Nel giro di pochi minuti, il professor Dalton aveva assegnato a ognuno di loro i vari incarichi.
Loro due avrebbero dovuto dedicarsi alla fontana centrale, cercando di giocare con la luce che si rifrangeva sulla superficie dell'acqua e che trafiggeva gli schizzi d'acqua che si innalzavano nell'aria per tre o quattro metri.
"Kevin, è una cosa abbastanza impegnativa, ma tu ce la puoi fare. Sentiti libero di essere creativo." aveva detto il professore.
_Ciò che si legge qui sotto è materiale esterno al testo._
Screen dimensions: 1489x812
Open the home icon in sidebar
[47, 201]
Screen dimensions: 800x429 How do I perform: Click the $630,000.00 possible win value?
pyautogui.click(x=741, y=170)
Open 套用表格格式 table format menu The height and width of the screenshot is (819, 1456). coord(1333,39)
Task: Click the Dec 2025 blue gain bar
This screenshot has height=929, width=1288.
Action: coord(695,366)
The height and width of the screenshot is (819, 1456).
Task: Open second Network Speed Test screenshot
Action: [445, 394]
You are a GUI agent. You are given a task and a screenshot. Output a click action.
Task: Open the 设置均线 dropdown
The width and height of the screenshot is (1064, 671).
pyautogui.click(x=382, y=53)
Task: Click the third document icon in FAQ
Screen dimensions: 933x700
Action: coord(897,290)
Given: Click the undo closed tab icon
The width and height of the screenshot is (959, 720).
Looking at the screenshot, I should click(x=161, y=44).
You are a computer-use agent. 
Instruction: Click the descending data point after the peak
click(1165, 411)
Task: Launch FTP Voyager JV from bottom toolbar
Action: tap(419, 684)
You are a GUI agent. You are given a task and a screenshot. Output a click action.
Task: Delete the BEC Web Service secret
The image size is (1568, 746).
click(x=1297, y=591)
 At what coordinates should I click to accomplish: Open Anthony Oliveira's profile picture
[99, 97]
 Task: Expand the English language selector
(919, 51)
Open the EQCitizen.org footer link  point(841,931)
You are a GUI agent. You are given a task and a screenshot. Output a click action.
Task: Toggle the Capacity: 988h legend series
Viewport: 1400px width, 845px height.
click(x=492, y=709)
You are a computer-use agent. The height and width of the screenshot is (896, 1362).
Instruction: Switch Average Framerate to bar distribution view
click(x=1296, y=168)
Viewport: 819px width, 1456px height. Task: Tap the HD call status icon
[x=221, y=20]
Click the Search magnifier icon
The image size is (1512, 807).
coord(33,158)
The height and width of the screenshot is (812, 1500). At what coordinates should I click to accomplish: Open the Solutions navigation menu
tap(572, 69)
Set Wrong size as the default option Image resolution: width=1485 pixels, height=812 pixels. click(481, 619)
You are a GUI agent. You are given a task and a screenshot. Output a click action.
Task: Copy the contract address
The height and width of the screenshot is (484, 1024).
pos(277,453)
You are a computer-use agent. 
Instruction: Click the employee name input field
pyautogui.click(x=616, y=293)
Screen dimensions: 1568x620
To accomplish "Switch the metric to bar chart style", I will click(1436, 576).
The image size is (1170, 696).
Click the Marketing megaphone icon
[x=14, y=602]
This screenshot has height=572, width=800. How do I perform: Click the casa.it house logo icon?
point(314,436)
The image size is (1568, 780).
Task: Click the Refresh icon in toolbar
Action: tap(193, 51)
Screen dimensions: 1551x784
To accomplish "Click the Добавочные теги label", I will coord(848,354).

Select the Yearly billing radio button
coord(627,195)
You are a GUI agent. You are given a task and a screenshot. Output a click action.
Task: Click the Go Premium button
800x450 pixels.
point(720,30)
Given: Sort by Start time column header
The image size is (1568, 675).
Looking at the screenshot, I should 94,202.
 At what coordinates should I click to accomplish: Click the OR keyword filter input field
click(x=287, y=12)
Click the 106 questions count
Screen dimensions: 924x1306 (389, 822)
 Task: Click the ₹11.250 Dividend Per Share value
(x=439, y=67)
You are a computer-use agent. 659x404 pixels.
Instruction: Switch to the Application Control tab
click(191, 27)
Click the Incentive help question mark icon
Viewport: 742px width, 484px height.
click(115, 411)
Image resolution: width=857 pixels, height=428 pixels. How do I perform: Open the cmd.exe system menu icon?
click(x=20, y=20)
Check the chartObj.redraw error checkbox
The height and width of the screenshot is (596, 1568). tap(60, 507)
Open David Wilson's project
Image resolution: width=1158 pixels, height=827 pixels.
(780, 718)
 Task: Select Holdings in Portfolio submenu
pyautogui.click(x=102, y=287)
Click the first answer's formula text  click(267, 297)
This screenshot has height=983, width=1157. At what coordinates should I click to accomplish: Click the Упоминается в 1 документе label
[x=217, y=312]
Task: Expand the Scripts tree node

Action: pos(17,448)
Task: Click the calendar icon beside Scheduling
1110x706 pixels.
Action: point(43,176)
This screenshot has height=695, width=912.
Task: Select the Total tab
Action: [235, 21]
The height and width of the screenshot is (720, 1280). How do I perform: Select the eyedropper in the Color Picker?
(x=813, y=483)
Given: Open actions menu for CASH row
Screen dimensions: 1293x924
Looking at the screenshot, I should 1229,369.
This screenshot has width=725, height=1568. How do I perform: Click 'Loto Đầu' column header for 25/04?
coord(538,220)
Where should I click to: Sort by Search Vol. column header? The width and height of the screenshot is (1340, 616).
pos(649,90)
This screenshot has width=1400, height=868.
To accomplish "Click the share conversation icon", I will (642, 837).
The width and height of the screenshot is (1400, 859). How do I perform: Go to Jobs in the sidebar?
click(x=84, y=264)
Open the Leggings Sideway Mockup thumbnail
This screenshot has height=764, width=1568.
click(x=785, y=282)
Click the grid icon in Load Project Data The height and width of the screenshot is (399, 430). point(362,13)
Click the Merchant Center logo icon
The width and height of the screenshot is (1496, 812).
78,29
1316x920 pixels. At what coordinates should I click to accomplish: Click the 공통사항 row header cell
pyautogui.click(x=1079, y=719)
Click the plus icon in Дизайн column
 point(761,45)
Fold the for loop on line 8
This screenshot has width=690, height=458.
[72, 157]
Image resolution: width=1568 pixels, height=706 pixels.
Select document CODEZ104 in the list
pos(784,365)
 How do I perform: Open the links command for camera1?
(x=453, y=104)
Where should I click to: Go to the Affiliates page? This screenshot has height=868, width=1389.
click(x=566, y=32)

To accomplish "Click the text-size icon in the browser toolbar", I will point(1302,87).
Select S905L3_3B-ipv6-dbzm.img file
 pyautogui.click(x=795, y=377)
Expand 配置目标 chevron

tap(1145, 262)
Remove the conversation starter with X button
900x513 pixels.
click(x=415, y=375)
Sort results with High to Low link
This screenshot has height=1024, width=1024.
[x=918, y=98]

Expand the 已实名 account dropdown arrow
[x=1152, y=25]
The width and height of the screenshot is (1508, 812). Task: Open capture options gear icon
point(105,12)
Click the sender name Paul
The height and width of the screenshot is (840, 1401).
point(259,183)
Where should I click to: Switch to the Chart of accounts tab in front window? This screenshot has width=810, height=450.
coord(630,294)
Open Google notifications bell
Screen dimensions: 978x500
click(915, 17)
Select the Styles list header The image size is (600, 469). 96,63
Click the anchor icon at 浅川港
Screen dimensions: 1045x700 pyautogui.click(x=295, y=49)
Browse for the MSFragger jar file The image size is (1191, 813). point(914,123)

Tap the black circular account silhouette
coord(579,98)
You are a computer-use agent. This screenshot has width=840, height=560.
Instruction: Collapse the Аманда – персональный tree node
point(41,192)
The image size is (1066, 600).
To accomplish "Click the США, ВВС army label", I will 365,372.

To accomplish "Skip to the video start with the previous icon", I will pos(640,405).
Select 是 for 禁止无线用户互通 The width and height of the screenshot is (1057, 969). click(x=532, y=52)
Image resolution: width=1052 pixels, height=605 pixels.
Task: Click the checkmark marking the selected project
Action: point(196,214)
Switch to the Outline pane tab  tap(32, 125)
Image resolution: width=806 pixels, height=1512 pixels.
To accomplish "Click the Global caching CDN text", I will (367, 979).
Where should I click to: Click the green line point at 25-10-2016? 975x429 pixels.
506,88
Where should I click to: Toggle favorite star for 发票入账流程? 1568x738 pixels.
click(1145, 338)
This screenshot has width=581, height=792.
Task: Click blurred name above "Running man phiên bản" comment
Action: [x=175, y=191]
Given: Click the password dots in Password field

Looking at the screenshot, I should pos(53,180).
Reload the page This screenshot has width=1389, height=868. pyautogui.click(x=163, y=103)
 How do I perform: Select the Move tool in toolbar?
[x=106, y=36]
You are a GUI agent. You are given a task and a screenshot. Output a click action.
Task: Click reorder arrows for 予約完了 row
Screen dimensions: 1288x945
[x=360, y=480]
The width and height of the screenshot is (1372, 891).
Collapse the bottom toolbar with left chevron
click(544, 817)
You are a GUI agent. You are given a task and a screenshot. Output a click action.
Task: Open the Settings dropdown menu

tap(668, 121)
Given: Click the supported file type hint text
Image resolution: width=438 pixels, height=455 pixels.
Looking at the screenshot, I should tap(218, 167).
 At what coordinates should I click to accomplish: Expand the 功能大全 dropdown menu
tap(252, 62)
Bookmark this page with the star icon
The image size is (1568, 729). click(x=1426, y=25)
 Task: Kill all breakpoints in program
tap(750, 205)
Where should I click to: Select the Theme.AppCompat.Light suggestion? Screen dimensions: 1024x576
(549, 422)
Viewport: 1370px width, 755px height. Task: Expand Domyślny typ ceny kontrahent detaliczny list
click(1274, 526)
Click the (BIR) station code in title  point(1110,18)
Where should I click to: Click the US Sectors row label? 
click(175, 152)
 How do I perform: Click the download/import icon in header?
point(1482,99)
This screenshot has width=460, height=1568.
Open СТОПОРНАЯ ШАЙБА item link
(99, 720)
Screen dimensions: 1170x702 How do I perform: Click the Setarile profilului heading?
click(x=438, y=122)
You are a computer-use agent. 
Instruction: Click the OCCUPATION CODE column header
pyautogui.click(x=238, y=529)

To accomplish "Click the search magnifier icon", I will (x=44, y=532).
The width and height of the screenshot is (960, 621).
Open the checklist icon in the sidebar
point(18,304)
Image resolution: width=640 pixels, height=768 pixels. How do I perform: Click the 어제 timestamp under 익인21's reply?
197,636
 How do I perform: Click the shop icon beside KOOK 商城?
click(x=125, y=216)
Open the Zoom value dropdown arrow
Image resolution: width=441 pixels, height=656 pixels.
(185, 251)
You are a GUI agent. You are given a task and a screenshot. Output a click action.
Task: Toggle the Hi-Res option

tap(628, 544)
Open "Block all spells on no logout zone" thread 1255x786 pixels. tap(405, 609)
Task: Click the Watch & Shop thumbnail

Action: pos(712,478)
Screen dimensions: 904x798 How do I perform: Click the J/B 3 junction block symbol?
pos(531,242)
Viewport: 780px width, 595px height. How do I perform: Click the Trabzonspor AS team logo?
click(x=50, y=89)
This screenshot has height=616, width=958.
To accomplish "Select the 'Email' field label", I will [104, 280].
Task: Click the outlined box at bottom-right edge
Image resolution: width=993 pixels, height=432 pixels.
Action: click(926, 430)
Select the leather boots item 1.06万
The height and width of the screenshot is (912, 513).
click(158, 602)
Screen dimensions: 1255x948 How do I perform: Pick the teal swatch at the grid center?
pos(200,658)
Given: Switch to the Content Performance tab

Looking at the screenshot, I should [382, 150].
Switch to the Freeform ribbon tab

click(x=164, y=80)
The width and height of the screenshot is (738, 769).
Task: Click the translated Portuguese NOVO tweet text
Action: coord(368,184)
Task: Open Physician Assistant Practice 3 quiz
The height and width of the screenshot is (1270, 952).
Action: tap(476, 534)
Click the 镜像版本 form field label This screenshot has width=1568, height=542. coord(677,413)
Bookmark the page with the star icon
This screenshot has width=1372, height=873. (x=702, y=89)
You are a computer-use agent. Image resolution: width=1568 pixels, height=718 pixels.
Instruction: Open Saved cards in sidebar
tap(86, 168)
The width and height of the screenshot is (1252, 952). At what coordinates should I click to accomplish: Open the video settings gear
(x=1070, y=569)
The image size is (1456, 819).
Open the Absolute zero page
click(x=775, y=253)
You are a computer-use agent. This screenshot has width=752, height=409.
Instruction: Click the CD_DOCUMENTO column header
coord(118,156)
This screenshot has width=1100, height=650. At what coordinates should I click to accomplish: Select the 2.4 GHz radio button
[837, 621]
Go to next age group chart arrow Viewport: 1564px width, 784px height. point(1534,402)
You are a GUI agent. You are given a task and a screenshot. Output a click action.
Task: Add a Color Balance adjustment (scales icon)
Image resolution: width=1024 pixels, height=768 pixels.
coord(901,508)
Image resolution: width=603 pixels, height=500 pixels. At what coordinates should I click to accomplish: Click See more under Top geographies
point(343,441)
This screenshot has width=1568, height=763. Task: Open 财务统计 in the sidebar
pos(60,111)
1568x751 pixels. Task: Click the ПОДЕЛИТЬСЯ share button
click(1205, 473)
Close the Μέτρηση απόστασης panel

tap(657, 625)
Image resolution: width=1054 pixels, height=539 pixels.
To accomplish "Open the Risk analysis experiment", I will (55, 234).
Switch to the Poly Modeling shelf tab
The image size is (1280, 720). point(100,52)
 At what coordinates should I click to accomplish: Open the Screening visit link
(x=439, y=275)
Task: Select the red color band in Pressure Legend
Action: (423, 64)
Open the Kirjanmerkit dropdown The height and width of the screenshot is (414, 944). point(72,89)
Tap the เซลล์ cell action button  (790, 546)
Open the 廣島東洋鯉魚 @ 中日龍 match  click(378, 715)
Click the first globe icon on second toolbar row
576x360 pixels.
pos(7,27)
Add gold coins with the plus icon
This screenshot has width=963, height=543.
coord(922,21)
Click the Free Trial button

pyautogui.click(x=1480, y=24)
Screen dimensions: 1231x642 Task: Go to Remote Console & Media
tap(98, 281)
Avevano tirato fuori l'attrezzatura fotografica dalla borsa e fatto un paio di giri intorno alla fontana. Kevin studiava la situazione e la posizione del sole e parlava.
"In fondo, anche la mia passione per la fotografia viene da là. Io lo so."
"In che senso, scusa?" chiese Megan.
"Ho pochissime fotografie dei miei veri genitori, e solo una in cui siamo tutti insieme, loro due, io e mio fratello. E quasi nessun ricordo. Praticamente non so nulla di loro. Se avessi avuto più fotografie a disposizione, forse avrei potuto sapere di più. Quindi questa passione è legata alla mia ossessione di documentare tutto il più possibile. Scatto migliaia di fotografie in ogni occasione possibile, così potrò ricordare tutto."
Parlava tranquillamente, continuando a spostarsi, ad inquadrare e a scattare fotografie.
"Ma non credere che io sia triste, o cosa. Ho avuto la fortuna di essere adottato da due persone straordinarie e ho avuto finora una vita felice. Non mi lamento di quello che la vita mi ha portato."
"Come si chiama tuo fratello?" gli chiese.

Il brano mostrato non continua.